━━ EXCERPT ━━

This will work with the limitation stated at the beginning, and because your file name structure is rather simple. In general it is discouraged to parse the output of ls.

Jim L. · Accepted Answer · 2021-09-29T19:41:33.993

4

for f in my_file_*_*.txt
do
    f="${f#my_file_}"
    printf "%s\n" "${f%%_*.txt}"
done |
sort |
uniq -c

The for loop reformats each filename f to strip off the leading my_file_ and the trailing _whatever.txt, then sorts that output, and uses uniq to count the number of occurrences of each unique value.

edited Sep 29 '21 at 19:41

answered Sep 29 '21 at 19:36

Jim L.

7,997
1
13
27

This one seems to work the fastest for me, and it's quite elegant in its execution I find. I'll accept it tomorrow if nobody posts anything faster. – Whitehot Sep 30 '21 at 14:52
Can this be modified to sort files by a prefix instead? E.g. A_1245.txt, B_43525.txt... – Seano Nov 03 '23 at 18:18
1

@Seano Sure, just don't strip it off. The first line after the do statement strips off the prefix. If you wish to sort without any stripping of a leading prefix, then omit (or modify) that statement to suit your needs. If you want to sort numerically instead of lexically, read the sort man page for your OS, and add likely the -n flag to the sort command. – Jim L. Nov 04 '23 at 03:29
Thanks. Is there a way to only print out files whose prefixes match a pattern? E.g. All 3-digit integers like 340_dghdfgh.txt, 902_erstgtrg.txt and not anything else? – Seano Nov 04 '23 at 13:28
1

@seano That's a large part of what this thread is about! If it's a truly simple pattern, you might be able to accomplish that in the file globbing: for f in [0-9][0-9][0-9]_*. For complex pattern matching, grep and regular expressions are your friend. Often, the best way to learn is to experiment. There's nothing in this command stream that's going to damage any data. – Jim L. Nov 04 '23 at 23:01

score 3 · Answer 3 · edited Sep 30 '21 at 09:52

I would approach it with a loop over a wildcard, then extract the field from the filename with bash's regular expression feature in its [[ Conditional Expression construct.

unset collect
declare -A collect
for f in ./*_*_*_*.txt
do 
  [[ $f =~ [^_]+_+[^_]+_+([^_]+)_+[^_]+.txt ]] &&
  ((collect["${BASH_REMATCH[1]}"]++))

━━━
━━ DATA SUPPLIED ━━

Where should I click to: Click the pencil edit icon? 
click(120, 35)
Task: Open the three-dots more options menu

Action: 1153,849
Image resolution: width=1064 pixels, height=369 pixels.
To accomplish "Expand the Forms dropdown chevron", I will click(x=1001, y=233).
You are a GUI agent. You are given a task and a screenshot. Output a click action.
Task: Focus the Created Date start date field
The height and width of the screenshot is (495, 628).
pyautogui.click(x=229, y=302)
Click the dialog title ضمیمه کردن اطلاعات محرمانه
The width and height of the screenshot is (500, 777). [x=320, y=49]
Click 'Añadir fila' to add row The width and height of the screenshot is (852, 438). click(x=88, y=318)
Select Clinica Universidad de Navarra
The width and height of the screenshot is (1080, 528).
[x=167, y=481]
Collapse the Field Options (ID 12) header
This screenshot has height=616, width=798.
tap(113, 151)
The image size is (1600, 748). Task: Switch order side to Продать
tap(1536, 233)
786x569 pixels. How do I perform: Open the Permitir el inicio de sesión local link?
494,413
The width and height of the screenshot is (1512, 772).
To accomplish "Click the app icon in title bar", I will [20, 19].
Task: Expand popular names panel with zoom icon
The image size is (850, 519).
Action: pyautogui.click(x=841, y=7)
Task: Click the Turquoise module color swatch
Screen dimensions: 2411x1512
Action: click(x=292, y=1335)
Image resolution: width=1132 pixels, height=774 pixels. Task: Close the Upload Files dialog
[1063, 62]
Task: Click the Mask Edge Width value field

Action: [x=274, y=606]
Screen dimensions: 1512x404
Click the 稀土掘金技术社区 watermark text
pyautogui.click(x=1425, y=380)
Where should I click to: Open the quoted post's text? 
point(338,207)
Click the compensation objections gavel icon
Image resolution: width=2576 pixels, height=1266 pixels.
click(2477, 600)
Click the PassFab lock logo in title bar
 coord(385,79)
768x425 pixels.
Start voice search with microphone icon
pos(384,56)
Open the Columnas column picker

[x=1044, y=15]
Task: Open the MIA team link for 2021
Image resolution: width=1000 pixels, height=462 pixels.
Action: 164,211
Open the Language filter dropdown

━━━

(AIM 1): In the shell thread, which flag does Jim L. suggest adding to the sort command to sort numerically instead of lexically?
(AIM 2): Translate this sentence from the shell thread into Spanish: "Often, the best way to learn is to experiment."
(AIM 3): Continue the shell thread from the point where it stops.

(OUTPUT 1): The -n flag.

(OUTPUT 2): A menudo, la mejor manera de aprender es experimentar.

(OUTPUT 3):
done
for group in "${!collect[@]}"
do
  printf '%s: %d\n' "$group" "${collect["$group"]}"
done

The only parenthesized field is the 3rd underscore-delimited one; once it's captured, we increment that value in an associative array (collect).

jubilatious1 · Answer 4 · 2021-09-29T20:31:41.103

Using Raku (formerly known as Perl_6)

raku -e '.say for dir.split("_")[2,5,8...*].Bag.pairs.sort;'

Sample Input (current directory listing):

my_file_A_a.txt
my_file_A_d.txt
my_file_A_f.txt
my_file_A_t.txt
my_file_B_r.txt
my_file_B_x.txt
my_file_C_f.txt
my_file_D_f.txt
my_file_D_g.txt
my_file_E_r.txt

Sample Output:

A => 4
B => 2
C => 1
D => 2
E => 1

As a brief explanation, the current directory dir() listing is obtained and split on _ underscore. [File names are assumed not to start/end with _ underscore]. The elements obtained are thus:

raku -e 'dir.split("_").raku.say;'
("my", "file", "A", "a.txt my", "file", "A", "d.txt my", "file", "A", "f.txt my", "file", "A", "t.txt my", "file", "B", "r.txt my", "file", "B", "x.txt my", "file", "C", "f.txt my", "file", "D", "f.txt my", "file", "D", "g.txt my", "file", "E", "r.txt").Seq

After that, Raku has a fairly robust mechanism for generating/understanding sequences: simply typing in [2,5,8...*] lets you pull out the letters A,B,C,D,E (every third element, numbering starts from 0). Then Bag, pairs, and sort.

(If you're sure you have no blank spaces in your file names, you could add a second call to split(" ") after the first one. Then the elements you would pull out would be [2,6,10...*] ).

NOTE 1: If you have extraneous file names that don't fit the pattern listed by the OP (and are mucking up your counts), then you could change the dir call to something like dir(test => / [ <-[_]>+ _ ] ** 3 /) which subsets filenames on a regex where one-or-more non-underscores are followed by an underscore, repeated three times.

NOTE 2: If you want two columns of output (no => in-between), simply change .say to .put. Or if you prefer a more 'Raku-ish' output, try using .raku.say, which returns the following:

:A(4)
:B(2)
:C(1)
:D(2)
:E(1)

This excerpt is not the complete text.